Anna se tenait devant la fenêtre, observant les gouttes de pluie dessiner des motifs éphémères sur le verre. Dix‑sept ans de mariage… beaucoup ou peu ? Elle gardait en mémoire chaque sourire, chaque anniversaire, chaque petit geste. Et maintenant, tout s’écroulait.

« Il faut qu’on parle », lança Łukasz en entrant sans frapper.
« Je t’écoute », répondit-elle d’une voix calme.
« Je pars. Avec Zofia. »

Le silence pesant n’était interrompu que par les aiguilles de l’horloge murale.

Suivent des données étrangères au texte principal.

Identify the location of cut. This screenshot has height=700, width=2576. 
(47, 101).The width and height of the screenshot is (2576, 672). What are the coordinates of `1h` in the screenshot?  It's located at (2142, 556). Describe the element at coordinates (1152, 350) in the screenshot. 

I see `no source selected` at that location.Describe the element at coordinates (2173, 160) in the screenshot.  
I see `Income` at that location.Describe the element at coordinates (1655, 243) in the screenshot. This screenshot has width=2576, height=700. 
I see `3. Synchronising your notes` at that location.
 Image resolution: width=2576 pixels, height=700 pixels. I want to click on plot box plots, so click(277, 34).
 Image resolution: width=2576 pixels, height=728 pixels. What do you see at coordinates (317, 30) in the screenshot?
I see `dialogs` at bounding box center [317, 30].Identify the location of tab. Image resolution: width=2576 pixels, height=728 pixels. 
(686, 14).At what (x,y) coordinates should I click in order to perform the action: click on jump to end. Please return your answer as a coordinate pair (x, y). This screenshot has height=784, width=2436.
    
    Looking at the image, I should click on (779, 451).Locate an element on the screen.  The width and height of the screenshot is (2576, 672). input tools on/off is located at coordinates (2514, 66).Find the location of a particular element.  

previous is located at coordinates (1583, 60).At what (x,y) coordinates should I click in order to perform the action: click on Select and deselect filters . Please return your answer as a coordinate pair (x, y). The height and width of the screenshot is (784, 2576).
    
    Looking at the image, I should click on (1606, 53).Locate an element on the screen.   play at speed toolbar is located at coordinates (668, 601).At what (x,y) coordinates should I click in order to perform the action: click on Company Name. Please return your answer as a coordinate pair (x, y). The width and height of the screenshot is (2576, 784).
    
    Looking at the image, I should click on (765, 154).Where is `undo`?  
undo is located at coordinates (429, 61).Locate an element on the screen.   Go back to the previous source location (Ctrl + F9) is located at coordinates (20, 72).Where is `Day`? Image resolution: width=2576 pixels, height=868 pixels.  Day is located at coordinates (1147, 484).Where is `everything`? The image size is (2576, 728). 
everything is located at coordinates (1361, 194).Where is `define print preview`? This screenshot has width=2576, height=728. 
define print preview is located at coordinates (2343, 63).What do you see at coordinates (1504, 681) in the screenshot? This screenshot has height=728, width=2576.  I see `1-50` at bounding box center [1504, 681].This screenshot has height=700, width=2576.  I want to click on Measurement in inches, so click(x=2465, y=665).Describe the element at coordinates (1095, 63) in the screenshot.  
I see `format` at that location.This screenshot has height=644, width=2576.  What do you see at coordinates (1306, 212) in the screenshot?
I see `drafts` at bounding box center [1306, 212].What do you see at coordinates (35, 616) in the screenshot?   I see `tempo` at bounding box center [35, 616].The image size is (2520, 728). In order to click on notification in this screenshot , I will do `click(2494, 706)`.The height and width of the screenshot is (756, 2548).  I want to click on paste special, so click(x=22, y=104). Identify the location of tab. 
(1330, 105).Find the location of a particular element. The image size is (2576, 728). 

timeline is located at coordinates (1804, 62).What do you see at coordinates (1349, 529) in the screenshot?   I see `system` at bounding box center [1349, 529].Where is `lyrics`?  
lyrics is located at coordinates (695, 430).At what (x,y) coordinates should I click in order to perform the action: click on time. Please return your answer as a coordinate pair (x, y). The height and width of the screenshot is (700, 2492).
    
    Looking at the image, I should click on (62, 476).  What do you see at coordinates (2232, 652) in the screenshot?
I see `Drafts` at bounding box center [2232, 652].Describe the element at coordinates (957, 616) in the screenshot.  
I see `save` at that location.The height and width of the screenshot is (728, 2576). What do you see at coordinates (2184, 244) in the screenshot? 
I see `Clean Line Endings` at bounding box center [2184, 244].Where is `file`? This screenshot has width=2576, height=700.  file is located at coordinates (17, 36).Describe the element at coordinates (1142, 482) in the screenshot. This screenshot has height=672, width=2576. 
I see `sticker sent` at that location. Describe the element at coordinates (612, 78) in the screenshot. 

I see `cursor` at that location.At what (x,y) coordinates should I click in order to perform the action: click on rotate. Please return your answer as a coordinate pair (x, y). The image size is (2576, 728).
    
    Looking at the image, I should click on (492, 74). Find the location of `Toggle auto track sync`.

« Cette étudiante de ta faculté ? », demanda Anna sans lever les yeux.
« Oui. Désolé. J’ai besoin de renouveau. »

Anna esquissa un léger sourire, saisit une bouteille de vin posée sur le vaisselier et déclara :
« Dans ce cas, je prépare un dîner d’adieu : amis, famille – faisons de notre séparation un rite digne de ce nom. »

Le lendemain, elle consulta un avocat, régla ses finances et prépara les documents. Le soir même, la maison exhalait les odeurs de ses plats les plus fins, tandis que la vaisselle étincelait comme pour une grande fête.

« Tout doit être parfait », se répéta-t-elle.

Quand les invités prirent place et que Zofia s’installa la dernière, Anna porta un toast :
« Merci d’être ici. Aujourd’hui, nous tournons la page d’un chapitre pour en ouvrir un autre. »

Puis, se tournant vers Łukasz :
« Merci pour ces années. Tu m’as appris l’importance du détail. »

Sur la table apparurent des dossiers : le récapitulatif des crédits communs, le bilan de son entreprise et… le contrat prénuptial prévoyant la répartition des biens en cas de trahison.

Un silence glacial s’installa.
« La maison est à mon nom. Les comptes sont bloqués. Le divorce est déjà déposé. »

Anna s’adressa à Zofia :
« Veux‑tu vraiment commencer une histoire avec quelqu’un sans toit ni garanties ? »

Zofia s’excusa et quitta la demeure. Łukasz resta muet.

« J’aurais pu créer un scandale », souffla Anna, « mais j’ai choisi la dignité. Demain, je m’envole pour les Maldives, mon rêve de toujours. »

Elle déposa les clés de l’appartement sur la table :
« Je le vends. L’argent servira à un nouveau départ. Tes comptes ne me concernent plus. »

« Et moi ? » demanda-t‑il d’une voix brisée.
« C’est ton chemin », répondit-elle. « Merci de m’avoir poussée vers ce renouveau. »

Puis elle quitta la pièce, un sourire aux lèvres, ferment la porte sur son premier pas vers la liberté.